Text passage:
Professorship

My students just gave their final presentations. Their projects are the most important part of this entry, but because of narrative arcs, come last. If you read only one section of this, please read that.

Last summer, I was looking for more paid work. A job posted to some list I’m on, for a Digital Storytelling position at Brown. It didn’t require a degree, surprisingly, and I thought I’d take a shot. I sent some of the digital animation and community work I’m proudest of, and crossed my fingers. They wrote back to tell me it wasn’t exactly digital storytelling, but it was something, and we should chat.

And so I embarked on the rather bizarre adventure of creating a syllabus (so many thanks and props to Jo, Debbie, and Susan in this especially), and of planning my life around being in Providence every Thursday. At least. I do, in theory, live t/here. Each week, I would stay until the last second of the Civic lunch talk, endure the anxiety of attempting to catch a very exact train to Providence (and sometimes pay the cost for the Acela which departed slightly later), walk or cab to the Nightingale Brown House, and teach a class.

Here’s a poor audio & visual recording of my intro on the first day of class.

The students’ voices don’t appear in this, just as the hackpad has been made private, based on the privacy preferences of the students.

There were 12 students, 3 of whom were graduate, 1 of which is a Brown employee, and the rest were undergrads. For a significant portion, this was their final semester of school. We engaged with 4 community partners, and the students were tasked with working on a digital initiative to build community with their partner. In class, we did project checkins and covered readings about aspects of online culture, concerns, and communities such that they could make informed choices in how they built their projects. I primarily stayed away from the lecture format, instead working to facilitate dialogue and interaction skills.

For me, the main challenge was that of power dynamics. In all interactions I have, I attempt to get everyone onto equal footing. This includes not disclosing my affiliations (holy shit, I had to write a bio recently, and apparently I Do Some Things, occasionally with Important Groups) unless I have no other path to legitimacy, enacting skillshares so everyone sees they have something to teach and something to learn, focusing more on group discussion than talking heads, etc. Often, I’m devising ways for technologists to see the life experience their potential end users have as even more important than their technical skills. But as a Professor of Practice, my goal was to impart the skills I have gained in life to a set of students with little to no practical experience in that field (possibly in any field other than academia). As someone who has never taught a course on my own, I also had no practical experience. I set my internal framing to that of continued co-equal space, where we would be learning to teach and learn about this topic together. The students were incredibly gracious in granting me the same respect I showed them, while we all remained pretty humble, figuring it out together.

Dataset rows:

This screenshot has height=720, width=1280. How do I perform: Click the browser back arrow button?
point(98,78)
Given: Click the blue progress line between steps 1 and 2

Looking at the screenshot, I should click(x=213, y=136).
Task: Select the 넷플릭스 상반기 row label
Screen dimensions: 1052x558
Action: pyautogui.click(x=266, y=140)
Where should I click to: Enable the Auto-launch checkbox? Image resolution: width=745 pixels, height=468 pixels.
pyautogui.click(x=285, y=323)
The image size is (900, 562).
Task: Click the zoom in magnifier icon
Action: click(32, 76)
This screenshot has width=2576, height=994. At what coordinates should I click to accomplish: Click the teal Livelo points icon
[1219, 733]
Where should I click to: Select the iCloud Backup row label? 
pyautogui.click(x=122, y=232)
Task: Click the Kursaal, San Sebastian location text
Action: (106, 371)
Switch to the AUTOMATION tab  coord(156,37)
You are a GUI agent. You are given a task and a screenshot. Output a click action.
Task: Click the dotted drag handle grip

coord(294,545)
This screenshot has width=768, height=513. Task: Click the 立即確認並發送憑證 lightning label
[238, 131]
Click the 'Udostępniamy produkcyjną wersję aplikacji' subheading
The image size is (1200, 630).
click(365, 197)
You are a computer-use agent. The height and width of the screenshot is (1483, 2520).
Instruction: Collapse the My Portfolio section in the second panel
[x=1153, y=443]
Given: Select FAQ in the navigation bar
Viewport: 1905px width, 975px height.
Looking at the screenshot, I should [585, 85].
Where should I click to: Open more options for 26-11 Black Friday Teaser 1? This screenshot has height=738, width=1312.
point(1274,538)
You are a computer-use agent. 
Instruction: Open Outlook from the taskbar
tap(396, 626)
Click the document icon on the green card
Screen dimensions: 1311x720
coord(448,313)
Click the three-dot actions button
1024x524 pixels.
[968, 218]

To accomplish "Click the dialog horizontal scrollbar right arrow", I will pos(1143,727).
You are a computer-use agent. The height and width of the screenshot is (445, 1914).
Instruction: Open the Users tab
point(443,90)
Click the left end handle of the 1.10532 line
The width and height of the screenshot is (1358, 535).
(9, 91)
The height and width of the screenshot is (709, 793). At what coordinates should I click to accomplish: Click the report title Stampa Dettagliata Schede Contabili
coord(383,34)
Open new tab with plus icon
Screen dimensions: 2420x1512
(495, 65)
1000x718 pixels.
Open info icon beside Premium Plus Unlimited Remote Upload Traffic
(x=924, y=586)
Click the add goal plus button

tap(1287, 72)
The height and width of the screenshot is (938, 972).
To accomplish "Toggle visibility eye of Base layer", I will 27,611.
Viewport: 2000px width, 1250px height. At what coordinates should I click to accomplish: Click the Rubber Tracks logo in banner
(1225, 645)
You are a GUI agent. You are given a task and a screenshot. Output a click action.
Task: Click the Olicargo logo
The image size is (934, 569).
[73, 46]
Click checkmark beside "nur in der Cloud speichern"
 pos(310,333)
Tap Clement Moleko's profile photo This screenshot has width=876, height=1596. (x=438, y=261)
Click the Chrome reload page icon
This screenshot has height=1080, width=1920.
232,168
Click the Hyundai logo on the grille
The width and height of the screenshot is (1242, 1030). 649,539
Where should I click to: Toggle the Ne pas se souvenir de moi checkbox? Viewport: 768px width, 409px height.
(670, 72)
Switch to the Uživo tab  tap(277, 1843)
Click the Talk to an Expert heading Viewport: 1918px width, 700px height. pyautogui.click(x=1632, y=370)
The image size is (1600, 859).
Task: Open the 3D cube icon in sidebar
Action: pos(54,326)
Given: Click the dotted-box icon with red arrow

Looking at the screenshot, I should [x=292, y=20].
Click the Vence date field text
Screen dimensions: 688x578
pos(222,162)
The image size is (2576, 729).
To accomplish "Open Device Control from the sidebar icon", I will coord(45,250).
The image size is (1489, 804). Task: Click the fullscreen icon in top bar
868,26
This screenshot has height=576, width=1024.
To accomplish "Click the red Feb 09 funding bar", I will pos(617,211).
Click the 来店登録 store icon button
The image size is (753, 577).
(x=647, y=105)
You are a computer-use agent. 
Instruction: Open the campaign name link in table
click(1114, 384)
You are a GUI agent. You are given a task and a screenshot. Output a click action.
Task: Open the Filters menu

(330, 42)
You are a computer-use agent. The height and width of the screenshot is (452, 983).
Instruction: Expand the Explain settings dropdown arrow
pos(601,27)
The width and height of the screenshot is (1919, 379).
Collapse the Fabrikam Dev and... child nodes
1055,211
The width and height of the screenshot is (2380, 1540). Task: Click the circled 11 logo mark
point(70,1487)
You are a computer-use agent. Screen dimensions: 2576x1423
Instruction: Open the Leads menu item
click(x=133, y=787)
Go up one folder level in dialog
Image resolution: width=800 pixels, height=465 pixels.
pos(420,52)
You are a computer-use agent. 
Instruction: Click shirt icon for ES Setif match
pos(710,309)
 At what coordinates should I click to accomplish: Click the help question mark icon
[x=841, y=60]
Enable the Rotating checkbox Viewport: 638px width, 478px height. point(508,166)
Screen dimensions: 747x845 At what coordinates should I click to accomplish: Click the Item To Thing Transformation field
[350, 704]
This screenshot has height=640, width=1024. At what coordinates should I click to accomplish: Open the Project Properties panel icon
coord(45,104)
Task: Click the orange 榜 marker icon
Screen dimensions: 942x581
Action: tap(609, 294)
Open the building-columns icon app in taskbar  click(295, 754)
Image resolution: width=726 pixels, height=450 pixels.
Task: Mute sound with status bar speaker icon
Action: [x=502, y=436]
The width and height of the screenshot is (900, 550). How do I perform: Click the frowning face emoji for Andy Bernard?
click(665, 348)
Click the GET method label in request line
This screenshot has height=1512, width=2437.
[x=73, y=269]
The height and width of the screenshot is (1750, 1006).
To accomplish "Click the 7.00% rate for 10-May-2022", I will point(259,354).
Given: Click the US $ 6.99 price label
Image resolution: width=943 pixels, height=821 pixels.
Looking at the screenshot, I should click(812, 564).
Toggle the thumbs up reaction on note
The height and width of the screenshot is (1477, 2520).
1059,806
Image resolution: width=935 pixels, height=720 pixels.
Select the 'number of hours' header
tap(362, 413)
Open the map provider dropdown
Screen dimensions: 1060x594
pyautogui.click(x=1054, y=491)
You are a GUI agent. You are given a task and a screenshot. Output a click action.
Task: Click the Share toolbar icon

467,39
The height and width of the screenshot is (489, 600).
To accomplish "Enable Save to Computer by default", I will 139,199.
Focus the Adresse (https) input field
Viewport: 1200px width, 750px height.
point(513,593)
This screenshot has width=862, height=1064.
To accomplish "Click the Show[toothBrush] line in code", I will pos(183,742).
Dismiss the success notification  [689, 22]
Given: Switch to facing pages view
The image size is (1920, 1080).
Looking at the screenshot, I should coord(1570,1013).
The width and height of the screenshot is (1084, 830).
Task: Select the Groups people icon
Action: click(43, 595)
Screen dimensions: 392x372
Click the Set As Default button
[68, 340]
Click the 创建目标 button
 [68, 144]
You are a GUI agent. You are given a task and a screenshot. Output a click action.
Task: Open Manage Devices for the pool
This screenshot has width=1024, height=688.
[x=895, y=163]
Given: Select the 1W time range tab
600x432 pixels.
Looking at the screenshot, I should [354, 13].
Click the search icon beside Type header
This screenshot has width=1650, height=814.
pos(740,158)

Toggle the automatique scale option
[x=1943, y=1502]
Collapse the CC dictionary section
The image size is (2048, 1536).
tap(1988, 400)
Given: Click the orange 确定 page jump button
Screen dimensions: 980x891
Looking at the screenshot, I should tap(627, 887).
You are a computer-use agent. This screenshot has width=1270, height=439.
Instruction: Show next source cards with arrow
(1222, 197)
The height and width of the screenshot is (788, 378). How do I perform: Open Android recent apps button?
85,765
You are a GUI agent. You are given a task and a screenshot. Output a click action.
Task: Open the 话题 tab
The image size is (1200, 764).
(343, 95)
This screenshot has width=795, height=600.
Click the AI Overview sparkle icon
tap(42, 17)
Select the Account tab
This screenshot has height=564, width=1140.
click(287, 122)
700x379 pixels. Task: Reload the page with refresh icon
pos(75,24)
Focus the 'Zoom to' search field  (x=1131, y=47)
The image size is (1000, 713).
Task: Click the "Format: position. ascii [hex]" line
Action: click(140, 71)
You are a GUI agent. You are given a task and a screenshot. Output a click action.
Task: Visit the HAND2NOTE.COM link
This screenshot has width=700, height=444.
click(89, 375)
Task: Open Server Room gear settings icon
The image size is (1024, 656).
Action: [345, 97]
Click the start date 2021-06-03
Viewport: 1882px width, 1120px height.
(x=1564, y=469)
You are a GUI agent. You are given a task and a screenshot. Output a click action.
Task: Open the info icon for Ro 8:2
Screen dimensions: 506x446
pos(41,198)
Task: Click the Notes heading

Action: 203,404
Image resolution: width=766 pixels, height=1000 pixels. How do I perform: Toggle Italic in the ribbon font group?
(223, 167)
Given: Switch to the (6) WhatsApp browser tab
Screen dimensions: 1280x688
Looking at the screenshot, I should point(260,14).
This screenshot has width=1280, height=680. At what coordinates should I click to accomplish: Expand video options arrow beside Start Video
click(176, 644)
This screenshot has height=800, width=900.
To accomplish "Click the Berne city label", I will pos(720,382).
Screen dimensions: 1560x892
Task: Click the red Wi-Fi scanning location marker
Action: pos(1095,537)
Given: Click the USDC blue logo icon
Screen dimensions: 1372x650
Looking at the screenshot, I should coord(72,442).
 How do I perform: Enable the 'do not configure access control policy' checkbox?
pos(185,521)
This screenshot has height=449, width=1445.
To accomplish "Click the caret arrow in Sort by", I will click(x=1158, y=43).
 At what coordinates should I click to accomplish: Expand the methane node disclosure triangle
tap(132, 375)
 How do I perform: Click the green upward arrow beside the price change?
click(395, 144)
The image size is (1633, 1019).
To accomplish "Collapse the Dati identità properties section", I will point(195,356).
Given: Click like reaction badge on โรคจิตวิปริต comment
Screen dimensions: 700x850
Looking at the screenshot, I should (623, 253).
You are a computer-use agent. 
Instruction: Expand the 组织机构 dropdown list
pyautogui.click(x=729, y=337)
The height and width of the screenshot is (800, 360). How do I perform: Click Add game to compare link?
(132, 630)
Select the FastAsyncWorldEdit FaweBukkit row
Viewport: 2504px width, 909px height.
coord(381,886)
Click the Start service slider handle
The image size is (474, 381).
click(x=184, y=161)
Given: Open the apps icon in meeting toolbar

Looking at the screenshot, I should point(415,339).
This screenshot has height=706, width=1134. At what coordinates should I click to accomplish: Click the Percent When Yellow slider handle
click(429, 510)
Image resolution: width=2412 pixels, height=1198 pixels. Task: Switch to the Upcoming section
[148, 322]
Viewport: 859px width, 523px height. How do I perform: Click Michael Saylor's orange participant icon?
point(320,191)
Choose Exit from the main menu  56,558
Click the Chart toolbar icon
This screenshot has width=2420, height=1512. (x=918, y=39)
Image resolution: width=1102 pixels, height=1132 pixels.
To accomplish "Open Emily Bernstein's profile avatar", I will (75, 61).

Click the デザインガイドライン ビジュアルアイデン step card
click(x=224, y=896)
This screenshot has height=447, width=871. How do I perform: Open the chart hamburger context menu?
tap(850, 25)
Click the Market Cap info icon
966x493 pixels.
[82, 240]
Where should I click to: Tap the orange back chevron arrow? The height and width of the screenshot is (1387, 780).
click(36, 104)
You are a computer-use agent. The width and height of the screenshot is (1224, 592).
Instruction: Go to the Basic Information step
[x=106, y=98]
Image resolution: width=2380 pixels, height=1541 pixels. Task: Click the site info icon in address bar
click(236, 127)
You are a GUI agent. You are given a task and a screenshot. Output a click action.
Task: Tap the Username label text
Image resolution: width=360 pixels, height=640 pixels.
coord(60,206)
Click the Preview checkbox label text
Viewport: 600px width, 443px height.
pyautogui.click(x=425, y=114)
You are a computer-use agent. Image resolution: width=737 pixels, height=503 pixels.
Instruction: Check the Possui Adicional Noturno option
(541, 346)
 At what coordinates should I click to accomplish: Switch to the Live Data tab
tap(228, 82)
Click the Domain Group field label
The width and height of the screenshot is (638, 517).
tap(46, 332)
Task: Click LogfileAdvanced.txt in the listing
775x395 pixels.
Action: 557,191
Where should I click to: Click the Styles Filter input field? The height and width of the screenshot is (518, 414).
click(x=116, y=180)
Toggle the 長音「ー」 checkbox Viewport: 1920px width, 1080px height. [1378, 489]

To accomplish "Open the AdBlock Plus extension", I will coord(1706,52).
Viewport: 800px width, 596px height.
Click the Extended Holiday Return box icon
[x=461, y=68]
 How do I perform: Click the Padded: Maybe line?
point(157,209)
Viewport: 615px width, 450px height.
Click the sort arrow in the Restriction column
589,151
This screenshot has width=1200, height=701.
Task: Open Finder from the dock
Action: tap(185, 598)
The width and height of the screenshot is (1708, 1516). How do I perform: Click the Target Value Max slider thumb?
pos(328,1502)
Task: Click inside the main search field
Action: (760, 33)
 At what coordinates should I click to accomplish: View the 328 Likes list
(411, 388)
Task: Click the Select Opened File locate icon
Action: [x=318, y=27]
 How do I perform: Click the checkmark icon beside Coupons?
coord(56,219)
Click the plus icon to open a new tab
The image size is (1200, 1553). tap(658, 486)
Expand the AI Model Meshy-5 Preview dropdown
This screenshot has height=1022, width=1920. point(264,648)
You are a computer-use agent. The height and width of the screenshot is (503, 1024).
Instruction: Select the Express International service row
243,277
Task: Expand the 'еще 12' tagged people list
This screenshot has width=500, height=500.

Tasks to complete:
[A] Reproduce the part of the professorship post that opens with the words containing "And so I embarked" and closes with "teach a class.".
[B] List every line of the entries that contains the string "input", treating uppercase and lowercase as different.
The entries are unrelated to the professorship post.

Answers for the tasks:
[A]
And so I embarked on the rather bizarre adventure of creating a syllabus (so many thanks and props to Jo, Debbie, and Susan in this especially), and of planning my life around being in Providence every Thursday. At least. I do, in theory, live t/here. Each week, I would stay until the last second of the Civic lunch talk, endure the anxiety of attempting to catch a very exact train to Providence (and sometimes pay the cost for the Acela which departed slightly later), walk or cab to the Nightingale Brown House, and teach a class.

[B]
Focus the Adresse (https) input field
Where should I click to: Click the Styles Filter input field? The height and width of the screenshot is (518, 414).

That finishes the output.